Il est certain (voir le sixième concile de Paris) que la puissance Royalle est establie pour le bien et pour l'aduantage de tous ceux qui luy sont soumis, qu'elle est obligée de le procurer selon les loix de l'équité : et c'est aussi pour cela que tous ceux qui luy sont subiets, doiuent luy obeyr et la seruir auec fidélité; d'autant que celuy qui résiste à vne Puissance ordonnée de Dieu, ainsy que l'Apostre nous l'enseigne, résiste en mesme temps à l'ordre de Dieu. Car comme les subiets désirent que le Roy les conserue et les protége selon la Iustice et la piété; de mesme ils sont obligez de leur part de secourir le Roy en toute franchise, et sans prétendre de s'en pouuoir dispenser sous aucun prétexte et par aucune excuse que ce soit : et ils sont obligez, en premier lieu, pour le salut de leur áme; et en second lieu, pour contribuer à ce qui regarde la bienséance et l'utilité publique du Royaume, suiuant la volonté de Dieu; et en s'acquittant de ce deuoir, on ne peut point douter qu'ils ne satisfassent tout ensemble au commandement de Dieu et à la fidélité qu'ils doiuent au Roy.
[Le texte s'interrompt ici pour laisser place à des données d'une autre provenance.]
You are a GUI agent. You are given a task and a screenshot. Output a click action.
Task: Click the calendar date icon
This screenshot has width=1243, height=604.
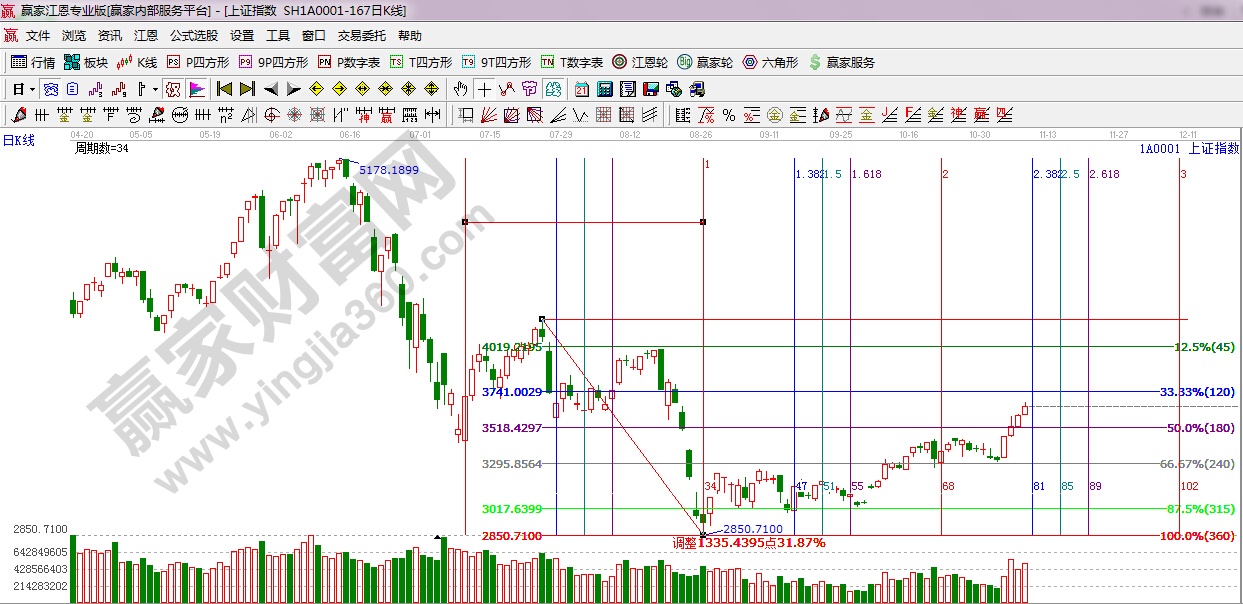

Et en effet que les subiets soient tenus de rendre ce seruice à Sa Maiesté Royalle, les préceptes de la Loi nous le témoignent ouuertement; et le Seigneur nous l'apprend luymesme en l'Éuangile, quand il dit : Rendez à César ce qui est à César, et à Dieu ce qui est à Dieu. Et sainct Pierre dit aussy: Soyez obéissans à toutes sortes de personnes pour l'amour de Dieu; soit au Roy, comme à celuy qui tient le premier rang; soit à ses Ministres, en considérant que c'est luy qui les enuoye et qui leur

donne authorité. Et vn peu après il dit: Craignez Dieu, honorez le Roy. Et l'Apostre sainct Paul dit au mesme sens : Que toute personne soit soumise aux Puissances supérieures; car il n'y a point de Puissance qui ne vienne de Dieu; et celles qui sont establies dans le monde, sont establies de Dieu mesme; et ainsy celuy qui résiste à quelque Puissance, résiste en mesme temps à la disposition de Dieu, et le reste, où l'Apostre continue bien au long de nous instruire sur cette matière. Et le mesme aussy escriuant à Tite dit: Aduertissezles bien de se rendre obéyssans aux Princes et aux Puissances. Et dans sa lettre à Timothée, il nous fait voir à quel poinct luy estoit précieux le salut du Roy, parlant de cette sorte le vous supplie et vous recommande qu'auant toutes choses l'on fasse des prières, des supplications et des actions de grâces pour tous les hommes, pour les Roys et pour tous ceux qui sont esleuez en dignité, afin que nous menions vne vie tranquille et paisible en toute piété et pureté; car c'est vne chose bonne et agréable deuant Dieu Nostre Sauueur, qui veut que tous les hommes soient sauuez et qu'ils paruiennent à la connoissance de la Vérité. Car c'est ainsy que Hiérémie, le diuin Prophète, exhorte de prier pour la vie du Roy Nabuchodonosor, quoy que ce Roy fust idolastre. Combien plus donc toute sorte de personnes doiuent-ils implorer auec humilité le secours de Dieu pour la conseruation et pour le salut des Roys Chrestiens? Or ces témoignages diuins peuuent suffire pour monstrer en peu de paroles comme il faut obeyr à la puissance Royalle et auoir soin du salut du Roy. Et c'est pourquoy il est nécessaire que tout fidelle, pour le bien de son salut et pour la gloire de l'Estat, selon

qu'il plaist à Dieu, soit disposé de donner au Roy vne assistance raisonnable, comme doiuent faire les membres au chef, et qu'il recherche plustost l'aduancement, l'utilité et la gloire du Royaume que les aduantages du siècle, afin que le Roy et ses subiets conspirant également à s'entrayder par vn secours mutuel et salutaire, ils méritent ensemble de iouyr vn iour de la félicité du Royaume éternel.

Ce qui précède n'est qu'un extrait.